Because the Vision Language Model runs in the cloud, existing XProtect system components manage the workflow while the heavy processing takes place remotely. The main infrastructure consideration is sufficient network bandwidth to transfer selected video clips for analysis.

Q: What server resources are required to run video summarization?

A: For the current cloud deployment model, no additional CPU or GPU resources are required on the system since the processing occurs in the cloud. If on-prem deployments become available in the future, local server hardware will be required to run the Vision Language Model.

How the video summarization workflow works

Q: What happens when you run a video summarization query?

A: When a user submits a prompt for a selected video clip, the Vision Language Model (VLM) analyzes the video and generates a description of what is happening in the scene.

The generated response can be stored as a bookmark description in XProtect, allowing operators to search for that activity later using plain-text search.

The VLM requires a prompt and does not generate summaries automatically without user input.

Q: When are video summaries generated and how can they be used for reporting?

A: Video summarization runs on selected video clips, allowing operators to analyze specific moments or incidents. The process can be triggered manually by an operator or automatically through events, enabling summaries to be generated when relevant activity occurs. The VLM can also run at intervals to create short summaries over time, which can later be combined into larger reports if needed.

Integration, automation and triggers

Q: What events can trigger a video summarization query?

A: Video summarization can be triggered by events within XProtect. This includes motion analytics events, rule system triggers, events generated by traditional computer vision models and alarms from external analytics integrated with the system.

For example, an event detection model can trigger the Vision Language Model (VLM) to generate a contextual summary of activity captured around that event.

Q: Can video summarization results be integrated with external systems?

A: Yes. The system can send webhooks containing the generated data, allowing integrations with external alarms, monitoring platforms or other systems and enabling automated workflows based on summarization results.

Q: Can the Vision Language Model be accessed through an API?

A: Yes. The Vision Language Model (VLM) includes a self-serve API, allowing developers to integrate video summarization capabilities into custom workflows and applications.

AI model and technology

Q: What is a Vision Language Model (VLM)?

A: VLM stands for Vision Language Model. It is a type of AI model that analyzes visual content and generates natural language descriptions of what is happening in a video scene.

Unlike traditional analytics that detect specific predefined events, a VLM evaluates the visual context of a scene, identifying objects, activities and relationships within the video in order to generate descriptive summaries. This means it is not limited to simple motion detection and can interpret a broader range of activity captured in the footage.

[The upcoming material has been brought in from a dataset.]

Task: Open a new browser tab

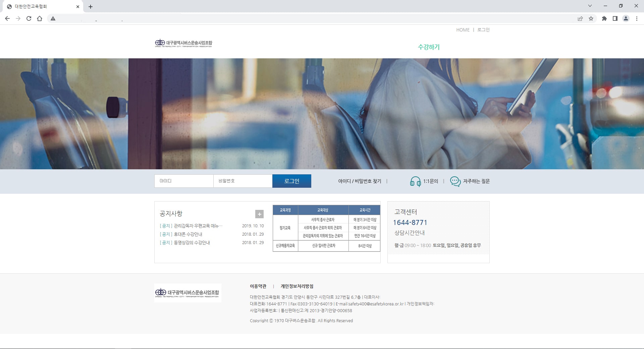Action: 91,7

Q: Will the VLM produce consistent results, and how are hallucinations addressed?

A: If the same scene is analyzed multiple times, the results will generally be very similar, though the wording of the generated description may vary slightly.

Hallucinations are reduced by grounding the model’s responses in actual video frames and detected objects, rather than relying solely on language generation. As with other AI systems, results should be interpreted in the context of the underlying video evidence.

Q: Can the VLM analyze live video streams?

A: Yes, the VLM can run on real-time video streams. However, it is typically more practical to trigger summarization based on events, since most video streams contain long periods without meaningful activity.

AI models and future development

Q: Will other AI models besides NVIDIA be supported in XProtect?

A: Not currently. Milestone is currently fine-tuning NVIDIA Cosmos models for use with this capability.

Q: Where is training data stored for AI models?

A: Data sourcing follows Milestone’s License-to-Data framework, and storage depends on the specific data agreements associated with the model.

Q: What other AI initiatives is Milestone exploring?

A: Milestone continues to explore new ways to apply AI across its video technology portfolio. This includes innovations such as BriefCam AI Search, along with other initiatives designed to help organizations extract more value from video data through intelligent analysis and automation.

Q: Where does Arcules fit in this AI ecosystem?

A: Arcules remains Milestone’s cloud-native VSaaS platform, designed to deliver scalable video management and analytics in the cloud. While XProtect Video Summarization is currently implemented within the XProtect ecosystem, Arcules continues to evolve as Milestone’s cloud-first platform for video management and AI-powered services.

Prompts and customization

Q: Can users create their own prompts?

A: Yes. The plugin includes a library of predefined prompts, and users can also create custom prompts to analyze video clips in different ways.

Q: Can administrators push prompts to Smart Clients?

A: Yes. Prompts are managed through a local gateway service, which allows them to be distributed to Smart Clients.

Video limits and camera compatibility

Q: Will the plugin work with older IP cameras?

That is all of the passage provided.